▸ ARBEITSANWEISUNGEN
a: Geben Sie den Abschnitt des Dokumenttexts über die „Kunst der Fuge“ von „Für den zweiten“ bis einschließlich „moderner sakraler Raum.“ wortgetreu wieder.
b: Prüfen Sie anhand des Dokumenttexts, ob die folgenden Aussagen zutreffen. Antworten Sie jeweils mit Ja oder Nein und zitieren Sie die entscheidenden Worte des Textes wörtlich: (i) Die Choreografie wurde 2002 vom ballettmainz uraufgeführt. (ii) Schläpfer hat drei Einspielungen des Bachschen Werks ausgewählt. (iii) Die Bewegungen folgen der Musik durchgehend.

▸ DOKUMENTTEXT
────────────────────────────────────────
Für den zweiten Ballettabend in Düsseldorf hat Martin Schläpfer auf seine vom ballettmainz 2002 uraufgeführte, abendfüllende Choreografie "Kunst der Fuge" zurückgegriffen. Musikalische Grundlage bildet das gleichnamige Bachsche Werk, wobei Schläpfer fünf unterschiedlich instrumentierte Einspielungen ausgewählt hat, mit Cembalo, Klavier, Blockflöte, Saxophon und Streicher. Während der Zuschauer noch seine Plätze sucht, werden auf der Bühne bereits Aufwärmübungen vollzogen. Dies wirkt durch die blaue Beleuchtung und durch eine Halbrotunde mit ausfransenden Farbbändern von intensiver Leuchtkraft in Schwarz, Blau, Rot und Gelb, entfernt an Rothko erinnernd, wie ein moderner sakraler Raum.

 

Was dem Publikum in fast zwei Stunden geboten wird, ist zwar erhebend, aber alles andere als sakral, oft melancholisch, auch heiter, so z.B. ein auf japanisch geführter Dialog, der sich dem Zuschauer durch Gesten in etwa erklärt. Der Vielschichtigkeit des Bachschen Werks begegnet Schläpfer mit einem schier unglaublichen Variationsreichtum an verschiedenen Bewegungsformen, wobei er sowohl aus dem Repertoire des klassischen Balletts als auch des modernen Tanztheaters schöpft. Der Musik wird nicht immer gefolgt, sondern manchmal auch mit kontrapunktischen Entgegensetzungen reagiert.
────────────────────────────────────────
▸ ANGEZEIGTE DATEN
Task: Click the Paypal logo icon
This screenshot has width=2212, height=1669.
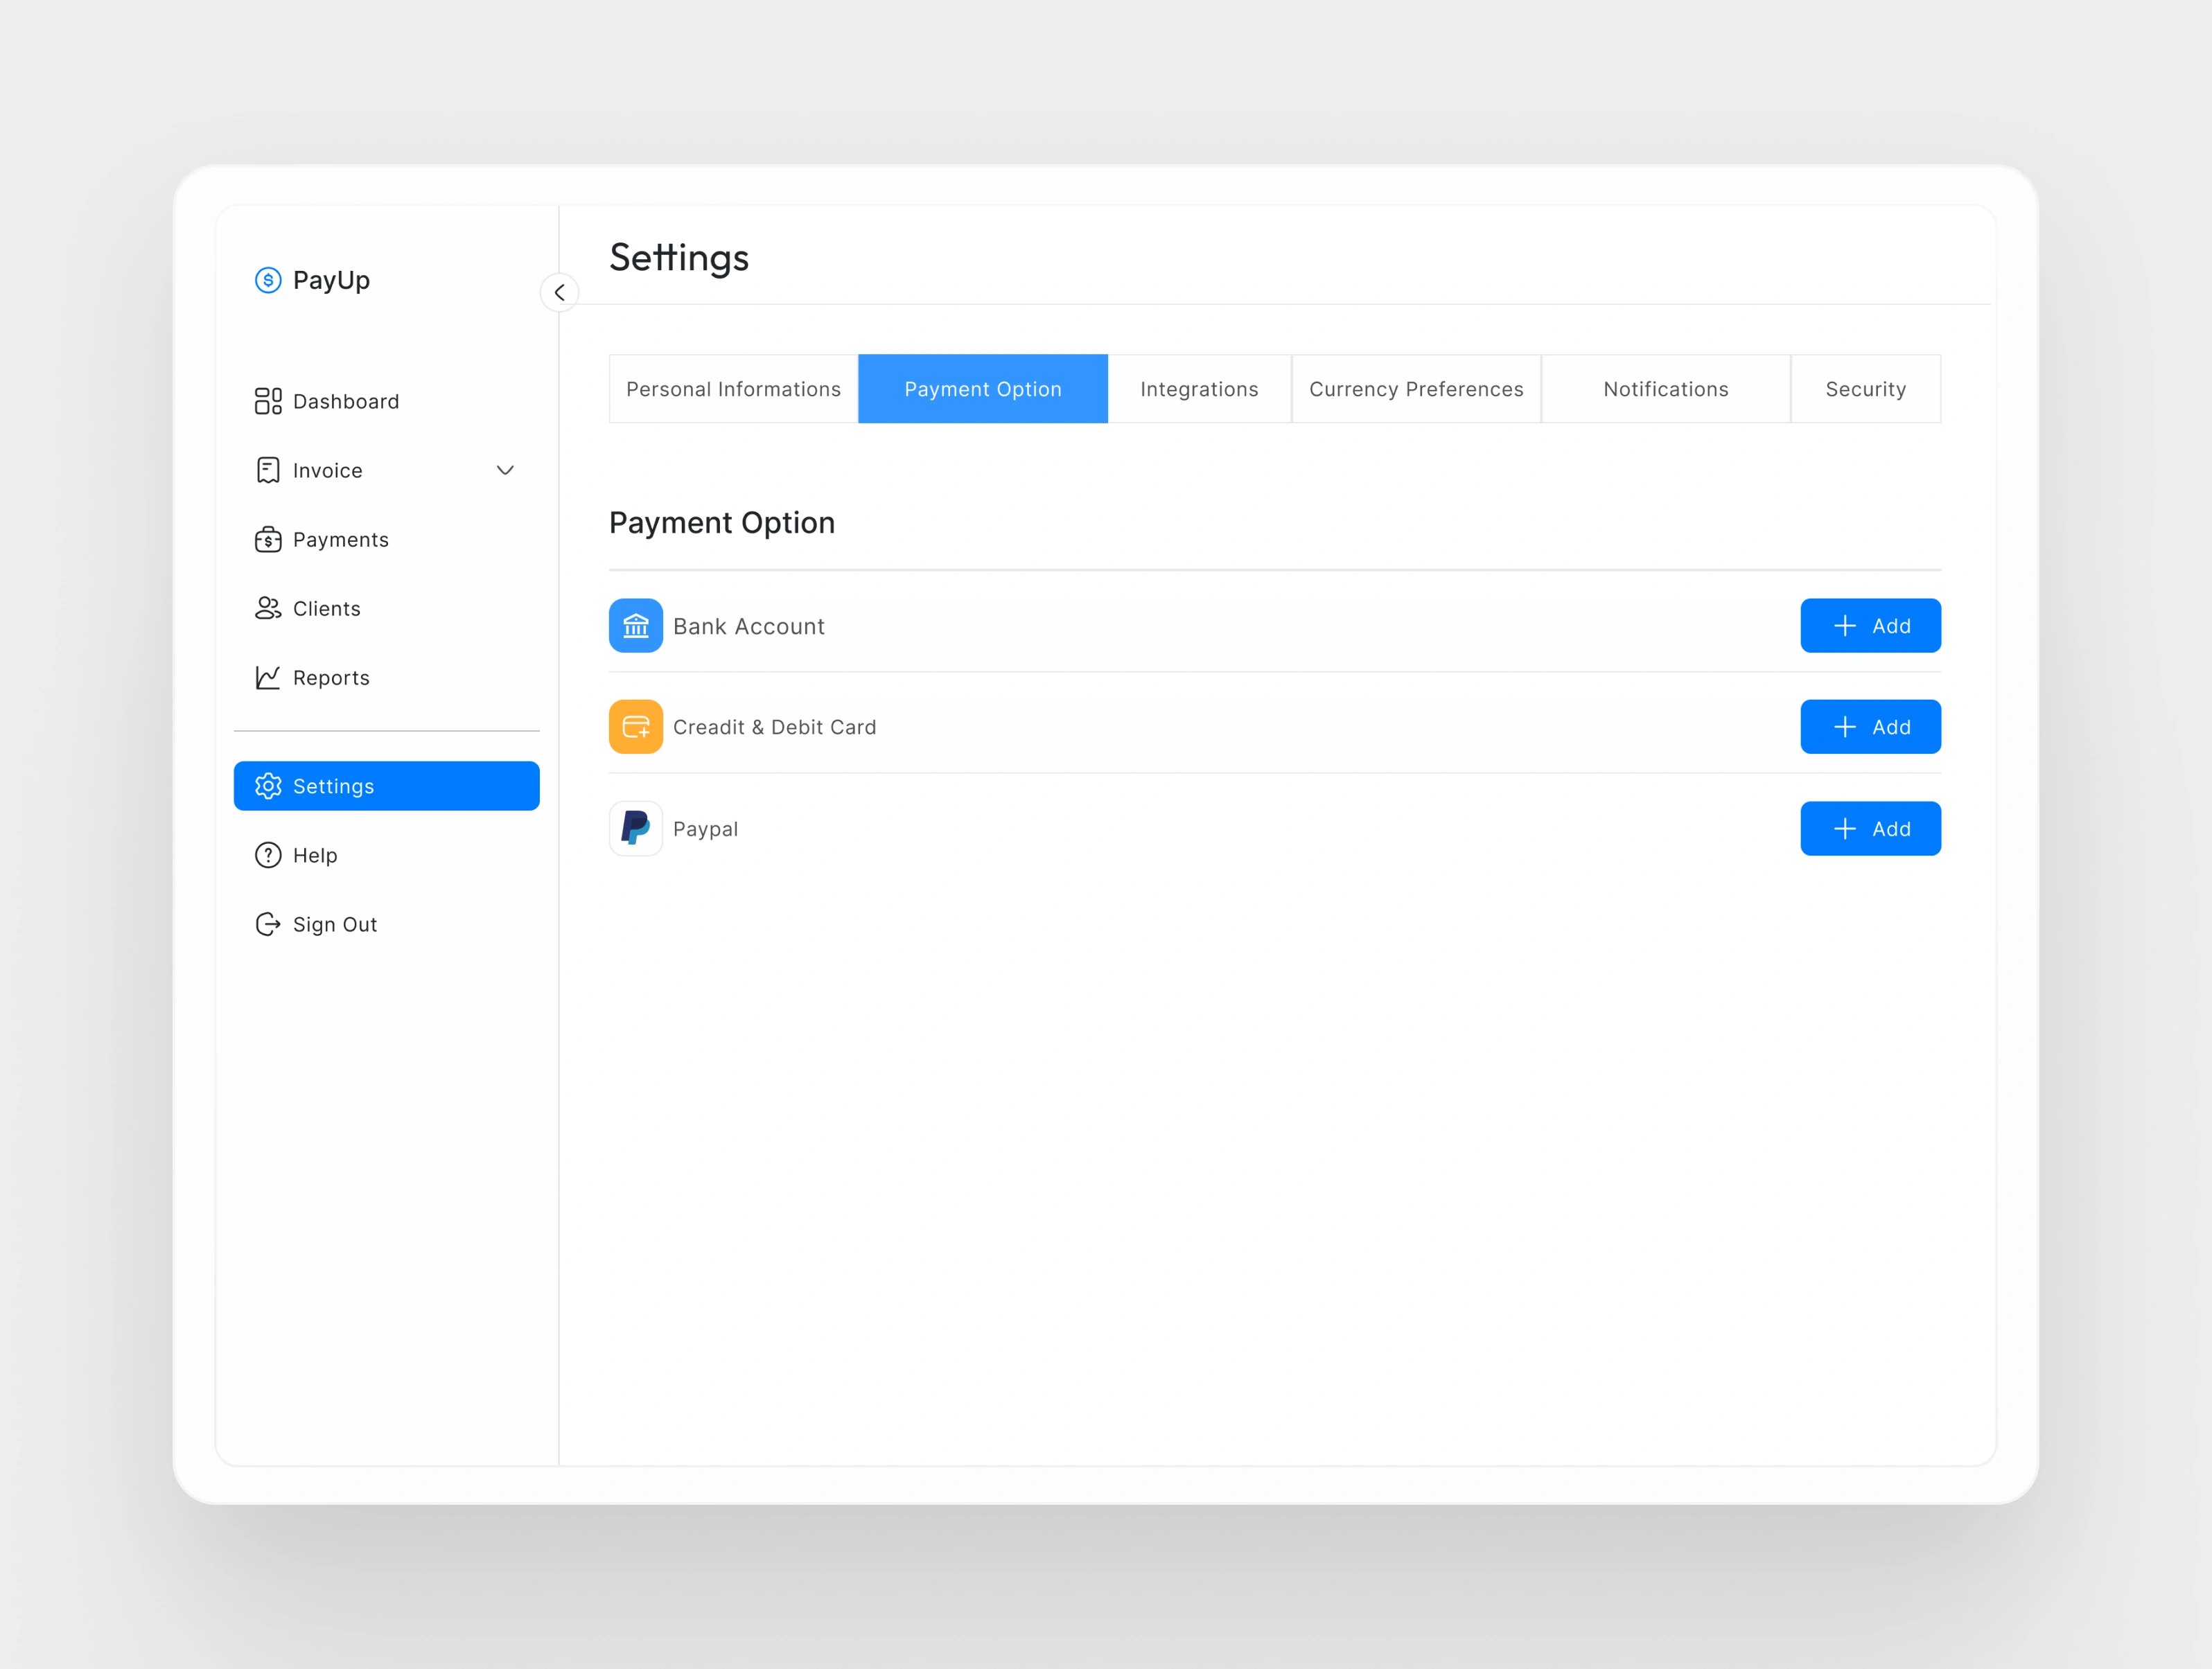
────────────────────────────────────────
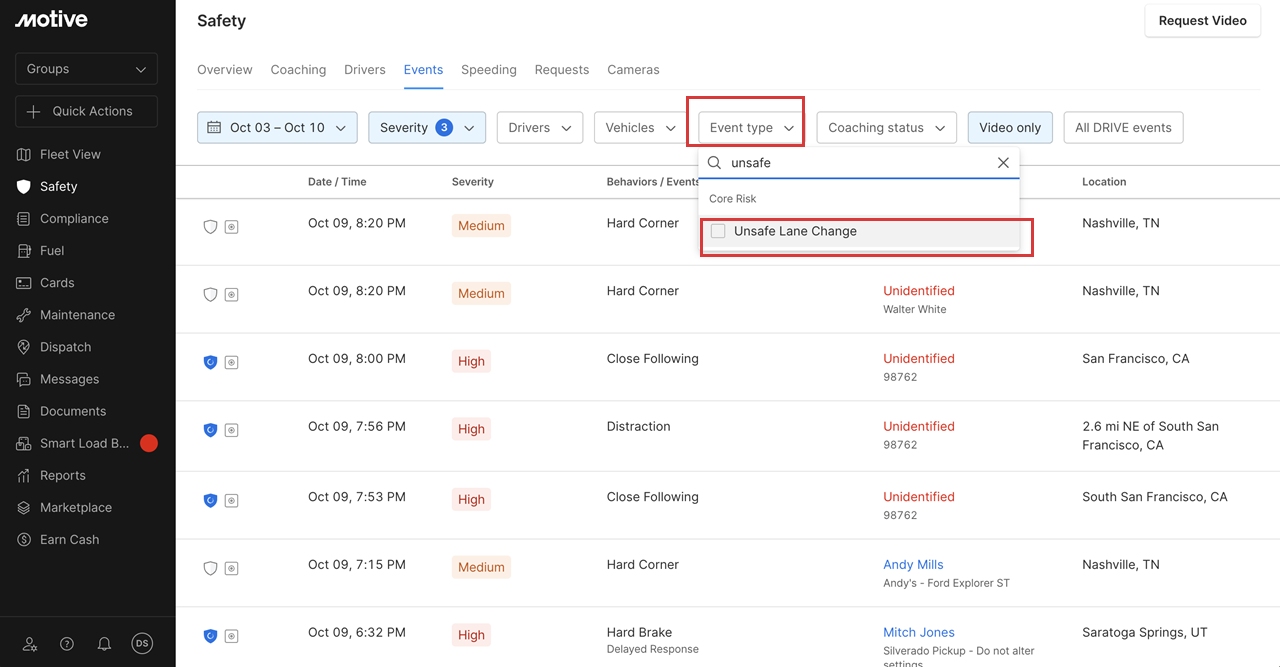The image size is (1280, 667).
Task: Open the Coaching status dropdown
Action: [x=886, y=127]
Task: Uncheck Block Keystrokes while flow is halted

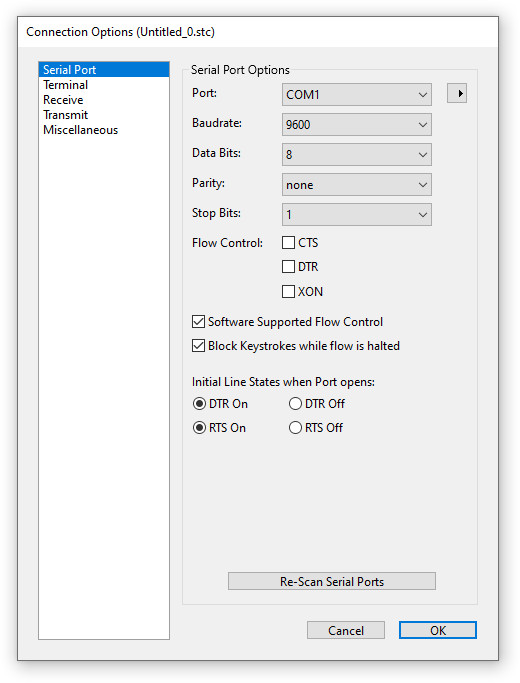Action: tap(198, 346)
────────────────────────────────────────
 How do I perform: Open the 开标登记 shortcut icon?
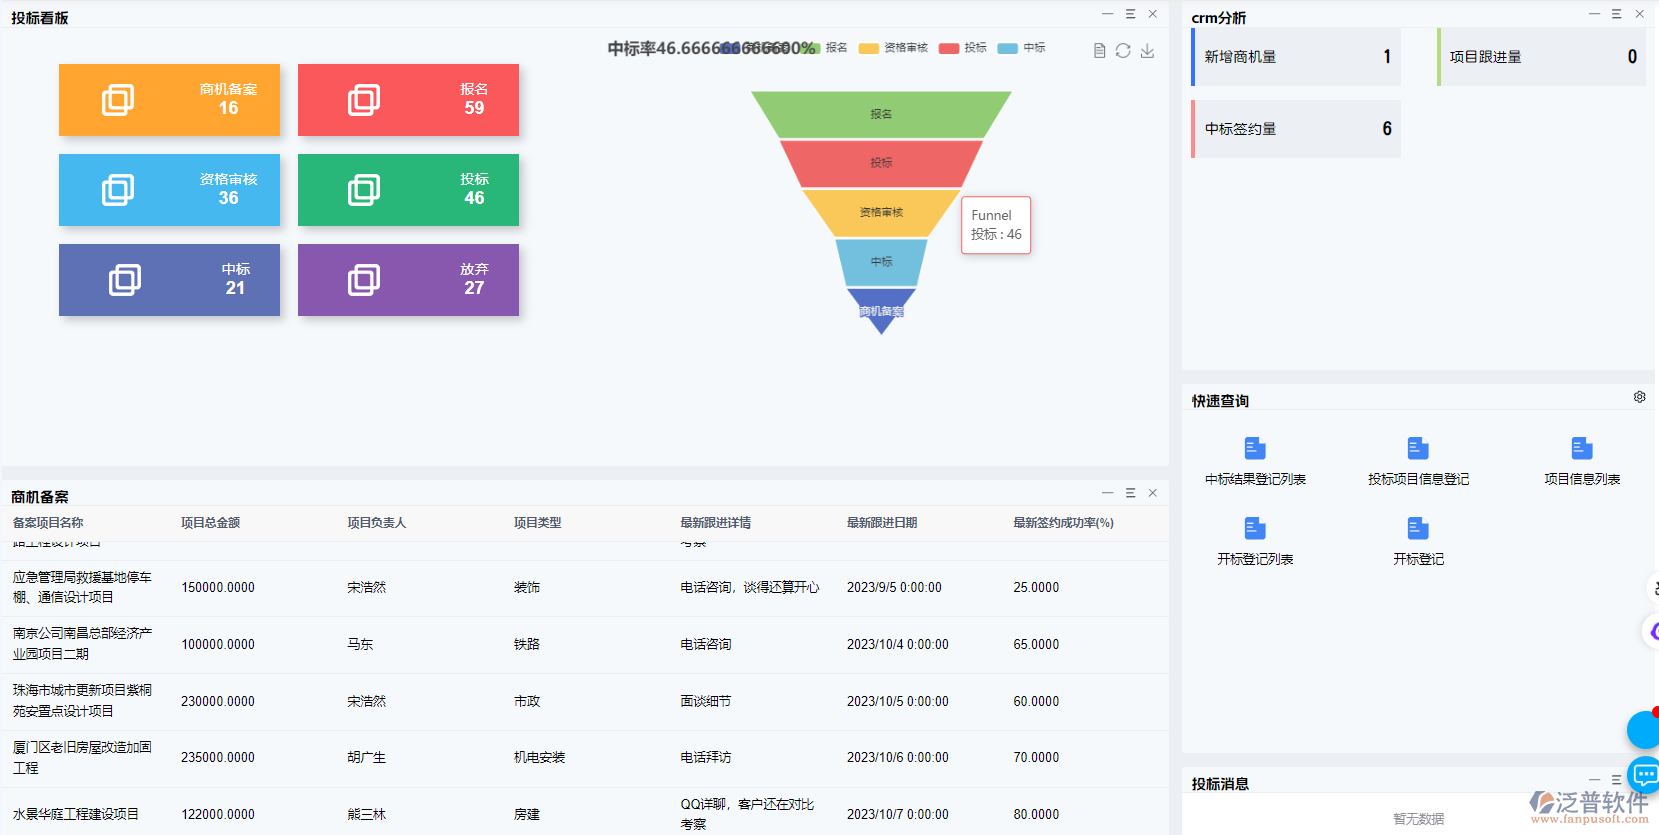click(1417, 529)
────────────────────────────────────────
▸ ERWARTETE ERGEBNISSE
a:
Für den zweiten Ballettabend in Düsseldorf hat Martin Schläpfer auf seine vom ballettmainz 2002 uraufgeführte, abendfüllende Choreografie "Kunst der Fuge" zurückgegriffen. Musikalische Grundlage bildet das gleichnamige Bachsche Werk, wobei Schläpfer fünf unterschiedlich instrumentierte Einspielungen ausgewählt hat, mit Cembalo, Klavier, Blockflöte, Saxophon und Streicher. Während der Zuschauer noch seine Plätze sucht, werden auf der Bühne bereits Aufwärmübungen vollzogen. Dies wirkt durch die blaue Beleuchtung und durch eine Halbrotunde mit ausfransenden Farbbändern von intensiver Leuchtkraft in Schwarz, Blau, Rot und Gelb, entfernt an Rothko erinnernd, wie ein moderner sakraler Raum.

b:
(i) Ja: „vom ballettmainz 2002 uraufgeführte, abendfüllende Choreografie“
(ii) Nein: „fünf unterschiedlich instrumentierte Einspielungen“
(iii) Nein: „Der Musik wird nicht immer gefolgt“